1. 第一作者:Feihu Zhang
2. 发表年份:2021
3. 发表期刊:ICCV
4. 关键词:光流、可分离3D代价体、注意力、学习的半全局聚合
5. 探索动机:内存,病态区域。
First, the cost volume size is exponential in the dimensionality of the search space. Therefore memory and computation requirements for optical flow, with its 2D search space,grow quadratically with the range of motion. In contrast, such costs for the 1D stereo matching task grow only lin early with the range of disparity. Secondly, resolving ambiguities caused by occlusion, lack of texture, or other such issues requires a more global, rather than local, understanding of the scene, as well as prior knowledge. Cost volumes generally do not encapsulate such information, leaving the job of resolving such ambiguities to the second stage of each method.
6. 工作目标:提出一种更好的代价体表示方式。
7. 核心思想:提出了可分离卷积。
This work proposes a new separable cost volume computation module, which plugs into existing cost-volume-based optical flow frameworks, with two key innovations that address these challenges.
- The first is to separate the 2D motion of optical flow into two independent 1D problems, horizontal and vertical motion, compressing the 4D cost volume into two smaller 3D volumes using a self-adaptive separation layer. This factored representation significantly reduces the memory and computing resources required to infer (and thus also learn) the cost volumes, making them linear in the range of motion, without loss in accuracy.
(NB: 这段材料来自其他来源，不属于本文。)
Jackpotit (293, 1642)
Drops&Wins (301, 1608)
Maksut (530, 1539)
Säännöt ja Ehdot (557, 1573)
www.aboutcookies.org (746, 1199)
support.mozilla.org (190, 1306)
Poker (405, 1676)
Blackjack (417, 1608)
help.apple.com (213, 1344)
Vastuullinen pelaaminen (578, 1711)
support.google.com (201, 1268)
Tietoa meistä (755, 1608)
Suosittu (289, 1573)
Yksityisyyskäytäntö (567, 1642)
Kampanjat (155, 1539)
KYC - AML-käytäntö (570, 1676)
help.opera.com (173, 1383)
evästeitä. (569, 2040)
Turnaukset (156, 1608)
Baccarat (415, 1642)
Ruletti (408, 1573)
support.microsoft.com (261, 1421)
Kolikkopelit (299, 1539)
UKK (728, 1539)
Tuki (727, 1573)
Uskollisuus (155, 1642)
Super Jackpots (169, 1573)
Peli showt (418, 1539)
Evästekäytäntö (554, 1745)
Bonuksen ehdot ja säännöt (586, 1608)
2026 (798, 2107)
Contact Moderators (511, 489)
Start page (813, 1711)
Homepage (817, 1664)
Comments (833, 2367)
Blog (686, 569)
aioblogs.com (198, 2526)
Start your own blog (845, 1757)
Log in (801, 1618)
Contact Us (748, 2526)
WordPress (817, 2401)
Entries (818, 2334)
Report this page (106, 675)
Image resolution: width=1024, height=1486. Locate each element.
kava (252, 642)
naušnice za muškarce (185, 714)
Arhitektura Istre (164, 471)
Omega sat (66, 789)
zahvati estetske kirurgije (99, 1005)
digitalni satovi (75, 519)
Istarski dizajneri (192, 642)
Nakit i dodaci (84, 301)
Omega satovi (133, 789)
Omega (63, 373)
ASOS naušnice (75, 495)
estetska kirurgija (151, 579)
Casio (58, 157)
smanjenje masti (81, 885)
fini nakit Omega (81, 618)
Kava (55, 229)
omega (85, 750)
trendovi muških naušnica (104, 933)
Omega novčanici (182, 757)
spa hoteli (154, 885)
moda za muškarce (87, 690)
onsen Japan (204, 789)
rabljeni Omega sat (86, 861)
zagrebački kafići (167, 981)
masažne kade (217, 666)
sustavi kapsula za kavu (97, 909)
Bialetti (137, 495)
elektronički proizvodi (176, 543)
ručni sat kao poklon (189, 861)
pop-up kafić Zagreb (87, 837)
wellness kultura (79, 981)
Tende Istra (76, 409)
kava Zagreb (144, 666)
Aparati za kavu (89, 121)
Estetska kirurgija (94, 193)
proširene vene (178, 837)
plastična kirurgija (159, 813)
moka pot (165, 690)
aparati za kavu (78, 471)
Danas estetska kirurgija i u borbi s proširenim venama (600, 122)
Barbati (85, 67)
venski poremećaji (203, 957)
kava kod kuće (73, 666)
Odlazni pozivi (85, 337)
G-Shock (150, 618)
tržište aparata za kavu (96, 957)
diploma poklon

- Moreover, it enables the second innovation: the use of non-local aggregation layers to learn a refined cost volume. Such layers have previously been used for 1D stereo problems, where they improve both accuracy in ambiguous regions, and cross-domain generalization. We apply them here to optical flow for the first time, learning cost volumes with non-local, prior knowledge via a one-step motion regression that is able to predict a low-resolution (i.e. 1/8), but high-quality motion. This prediction also serves as a better input to the interpolation and refinement module.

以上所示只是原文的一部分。